* The problem
Would you output the lines from the one with "Expand the Tem Cotação dropdown arrow" through the last line of the material below, exactly, but without pictures?

=-=-=

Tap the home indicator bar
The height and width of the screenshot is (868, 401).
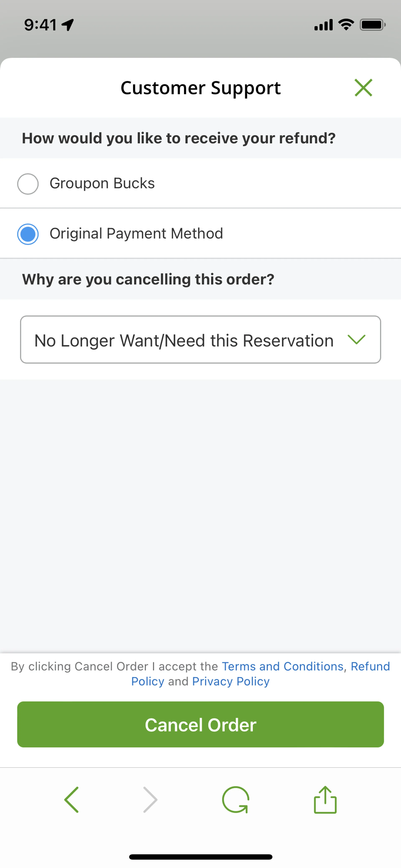click(x=201, y=857)
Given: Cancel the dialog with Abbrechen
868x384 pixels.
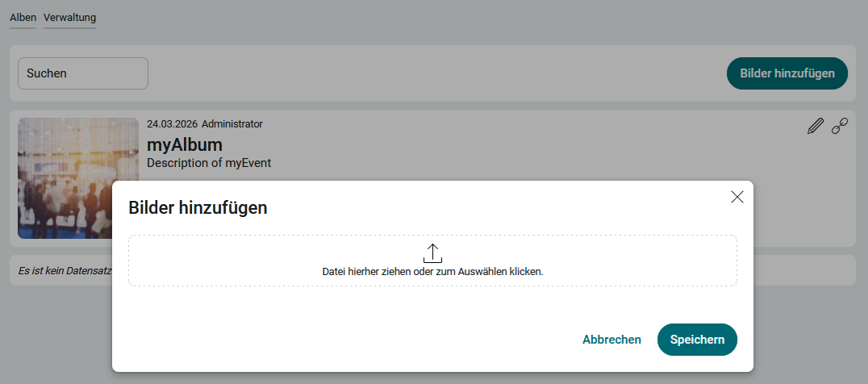Looking at the screenshot, I should 611,340.
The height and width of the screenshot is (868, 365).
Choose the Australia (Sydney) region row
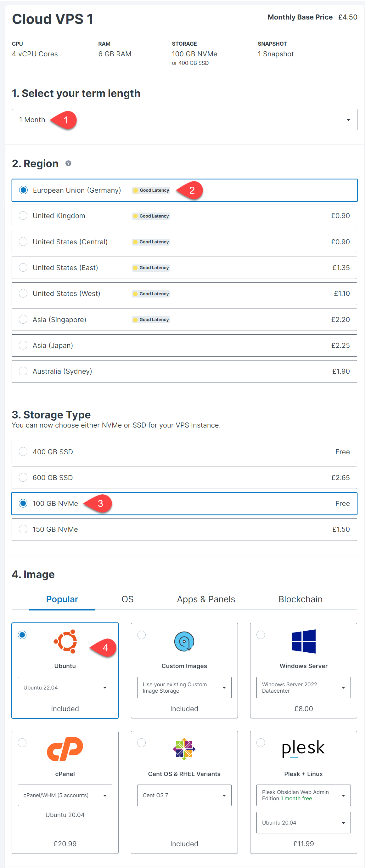click(184, 371)
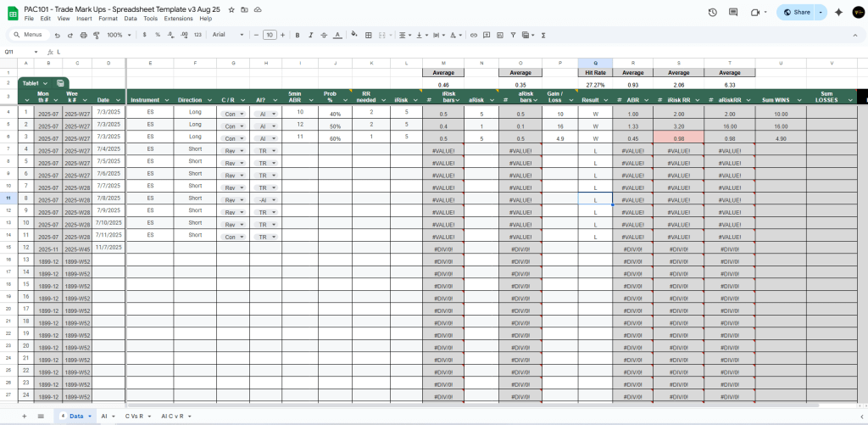
Task: Open the Borders tool
Action: click(367, 35)
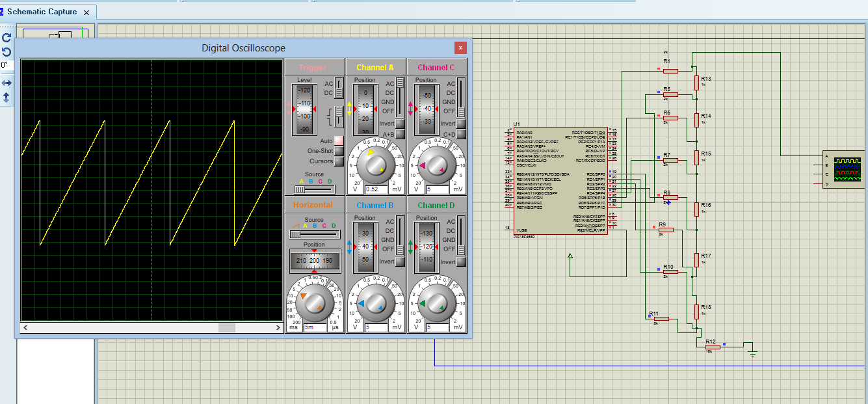Click the oscilloscope horizontal scrollbar thumb
Image resolution: width=868 pixels, height=404 pixels.
(x=226, y=328)
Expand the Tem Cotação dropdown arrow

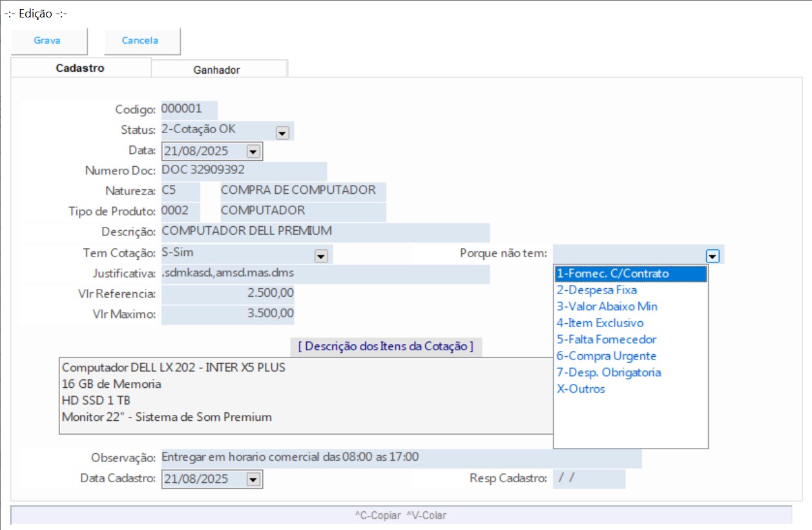320,256
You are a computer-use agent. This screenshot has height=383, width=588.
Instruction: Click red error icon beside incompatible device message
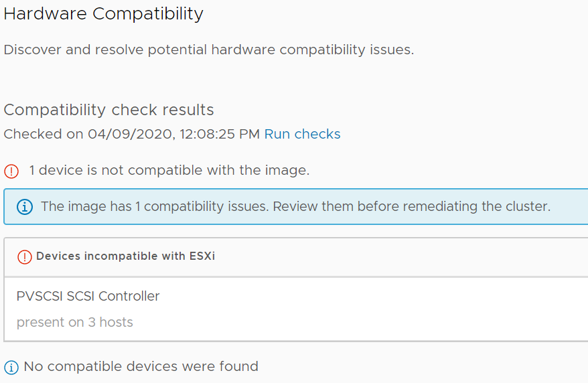[11, 171]
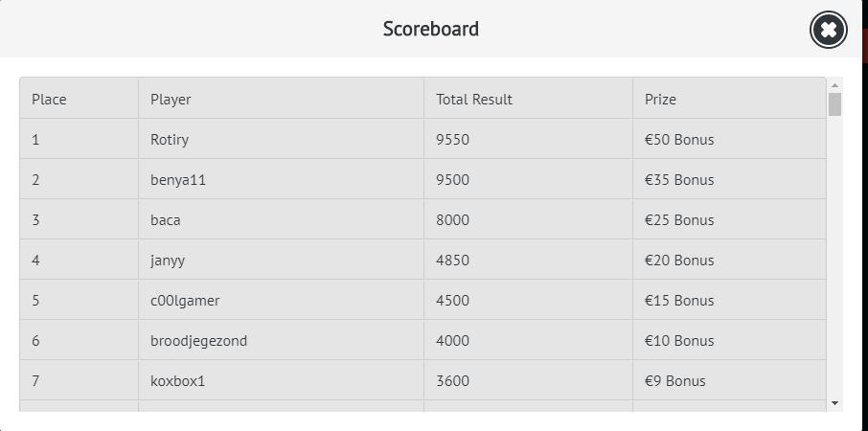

=-=-=

* Output below
Expand the Tem Cotação dropdown arrow

320,256
You are a computer-use agent. This screenshot has height=383, width=588.
Instruction: Click red error icon beside incompatible device message
[11, 171]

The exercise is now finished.